> _WHAT YOU SHOULD DO_: Nothing should be left out. Transcribe the entries exactly as written.

===== MATERIAL TO PROCESS

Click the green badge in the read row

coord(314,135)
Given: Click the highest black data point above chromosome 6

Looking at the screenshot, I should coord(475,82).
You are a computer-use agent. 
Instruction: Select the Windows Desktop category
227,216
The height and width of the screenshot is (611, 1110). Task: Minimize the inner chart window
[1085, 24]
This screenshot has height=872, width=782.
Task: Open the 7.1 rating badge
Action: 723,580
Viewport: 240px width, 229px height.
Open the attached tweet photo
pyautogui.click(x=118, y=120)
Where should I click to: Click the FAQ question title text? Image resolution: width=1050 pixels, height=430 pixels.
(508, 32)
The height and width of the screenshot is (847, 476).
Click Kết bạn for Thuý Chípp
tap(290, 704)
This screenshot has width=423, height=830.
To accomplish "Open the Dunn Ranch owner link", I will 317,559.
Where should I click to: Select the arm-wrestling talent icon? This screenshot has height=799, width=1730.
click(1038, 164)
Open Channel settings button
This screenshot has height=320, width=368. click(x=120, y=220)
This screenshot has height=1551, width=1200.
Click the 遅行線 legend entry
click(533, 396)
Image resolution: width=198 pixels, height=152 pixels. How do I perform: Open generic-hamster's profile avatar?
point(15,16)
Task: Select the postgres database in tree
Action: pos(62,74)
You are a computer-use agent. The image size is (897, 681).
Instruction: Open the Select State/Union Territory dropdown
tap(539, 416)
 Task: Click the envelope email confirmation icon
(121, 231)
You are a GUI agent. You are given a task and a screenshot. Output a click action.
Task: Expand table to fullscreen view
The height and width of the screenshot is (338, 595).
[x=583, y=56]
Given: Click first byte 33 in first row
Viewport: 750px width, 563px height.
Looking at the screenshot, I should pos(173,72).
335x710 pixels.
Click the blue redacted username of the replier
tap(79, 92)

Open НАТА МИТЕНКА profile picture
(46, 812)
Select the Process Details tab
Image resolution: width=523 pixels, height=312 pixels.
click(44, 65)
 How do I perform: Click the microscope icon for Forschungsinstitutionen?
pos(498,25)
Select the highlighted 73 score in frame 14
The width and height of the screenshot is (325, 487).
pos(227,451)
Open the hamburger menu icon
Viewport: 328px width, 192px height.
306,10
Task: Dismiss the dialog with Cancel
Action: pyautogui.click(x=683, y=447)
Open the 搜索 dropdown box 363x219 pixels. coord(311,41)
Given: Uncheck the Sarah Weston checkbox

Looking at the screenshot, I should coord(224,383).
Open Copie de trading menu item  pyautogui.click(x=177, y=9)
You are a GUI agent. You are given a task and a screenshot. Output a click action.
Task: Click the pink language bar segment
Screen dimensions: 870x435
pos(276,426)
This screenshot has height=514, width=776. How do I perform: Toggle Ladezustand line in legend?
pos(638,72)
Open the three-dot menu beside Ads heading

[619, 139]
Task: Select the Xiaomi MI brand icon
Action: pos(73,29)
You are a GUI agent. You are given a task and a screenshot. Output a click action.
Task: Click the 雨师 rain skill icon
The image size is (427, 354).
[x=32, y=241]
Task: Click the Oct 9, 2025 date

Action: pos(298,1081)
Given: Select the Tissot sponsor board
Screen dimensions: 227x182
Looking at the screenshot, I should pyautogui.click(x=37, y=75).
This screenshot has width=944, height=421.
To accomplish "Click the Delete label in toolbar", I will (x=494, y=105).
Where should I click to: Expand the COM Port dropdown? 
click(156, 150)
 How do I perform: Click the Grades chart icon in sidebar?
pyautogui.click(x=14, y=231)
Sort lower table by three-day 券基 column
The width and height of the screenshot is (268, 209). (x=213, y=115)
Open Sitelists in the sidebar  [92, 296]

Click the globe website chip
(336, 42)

==========

> _RESULT BELOW_:
Click the green badge in the read row

coord(314,135)
Given: Click the highest black data point above chromosome 6

Looking at the screenshot, I should coord(475,82).
You are a computer-use agent. 
Instruction: Select the Windows Desktop category
227,216
The height and width of the screenshot is (611, 1110). Task: Minimize the inner chart window
[1085, 24]
This screenshot has height=872, width=782.
Task: Open the 7.1 rating badge
Action: 723,580
Viewport: 240px width, 229px height.
Open the attached tweet photo
pyautogui.click(x=118, y=120)
Where should I click to: Click the FAQ question title text? Image resolution: width=1050 pixels, height=430 pixels.
(508, 32)
The height and width of the screenshot is (847, 476).
Click Kết bạn for Thuý Chípp
tap(290, 704)
This screenshot has width=423, height=830.
To accomplish "Open the Dunn Ranch owner link", I will 317,559.
Where should I click to: Select the arm-wrestling talent icon? This screenshot has height=799, width=1730.
click(1038, 164)
Open Channel settings button
This screenshot has height=320, width=368. click(x=120, y=220)
This screenshot has height=1551, width=1200.
Click the 遅行線 legend entry
click(533, 396)
Image resolution: width=198 pixels, height=152 pixels. How do I perform: Open generic-hamster's profile avatar?
point(15,16)
Task: Select the postgres database in tree
Action: pos(62,74)
You are a computer-use agent. The image size is (897, 681).
Instruction: Open the Select State/Union Territory dropdown
tap(539, 416)
 Task: Click the envelope email confirmation icon
(121, 231)
You are a GUI agent. You are given a task and a screenshot. Output a click action.
Task: Expand table to fullscreen view
The height and width of the screenshot is (338, 595).
[x=583, y=56]
Given: Click first byte 33 in first row
Viewport: 750px width, 563px height.
Looking at the screenshot, I should pos(173,72).
335x710 pixels.
Click the blue redacted username of the replier
tap(79, 92)

Open НАТА МИТЕНКА profile picture
(46, 812)
Select the Process Details tab
Image resolution: width=523 pixels, height=312 pixels.
click(44, 65)
 How do I perform: Click the microscope icon for Forschungsinstitutionen?
pos(498,25)
Select the highlighted 73 score in frame 14
The width and height of the screenshot is (325, 487).
pos(227,451)
Open the hamburger menu icon
Viewport: 328px width, 192px height.
306,10
Task: Dismiss the dialog with Cancel
Action: pyautogui.click(x=683, y=447)
Open the 搜索 dropdown box 363x219 pixels. coord(311,41)
Given: Uncheck the Sarah Weston checkbox

Looking at the screenshot, I should coord(224,383).
Open Copie de trading menu item  pyautogui.click(x=177, y=9)
You are a GUI agent. You are given a task and a screenshot. Output a click action.
Task: Click the pink language bar segment
Screen dimensions: 870x435
pos(276,426)
This screenshot has height=514, width=776. How do I perform: Toggle Ladezustand line in legend?
pos(638,72)
Open the three-dot menu beside Ads heading

[619, 139]
Task: Select the Xiaomi MI brand icon
Action: pos(73,29)
You are a GUI agent. You are given a task and a screenshot. Output a click action.
Task: Click the 雨师 rain skill icon
The image size is (427, 354).
[x=32, y=241]
Task: Click the Oct 9, 2025 date

Action: pos(298,1081)
Given: Select the Tissot sponsor board
Screen dimensions: 227x182
Looking at the screenshot, I should pyautogui.click(x=37, y=75).
This screenshot has width=944, height=421.
To accomplish "Click the Delete label in toolbar", I will (x=494, y=105).
Where should I click to: Expand the COM Port dropdown? 
click(156, 150)
 How do I perform: Click the Grades chart icon in sidebar?
pyautogui.click(x=14, y=231)
Sort lower table by three-day 券基 column
The width and height of the screenshot is (268, 209). (x=213, y=115)
Open Sitelists in the sidebar  [92, 296]

Click the globe website chip
(336, 42)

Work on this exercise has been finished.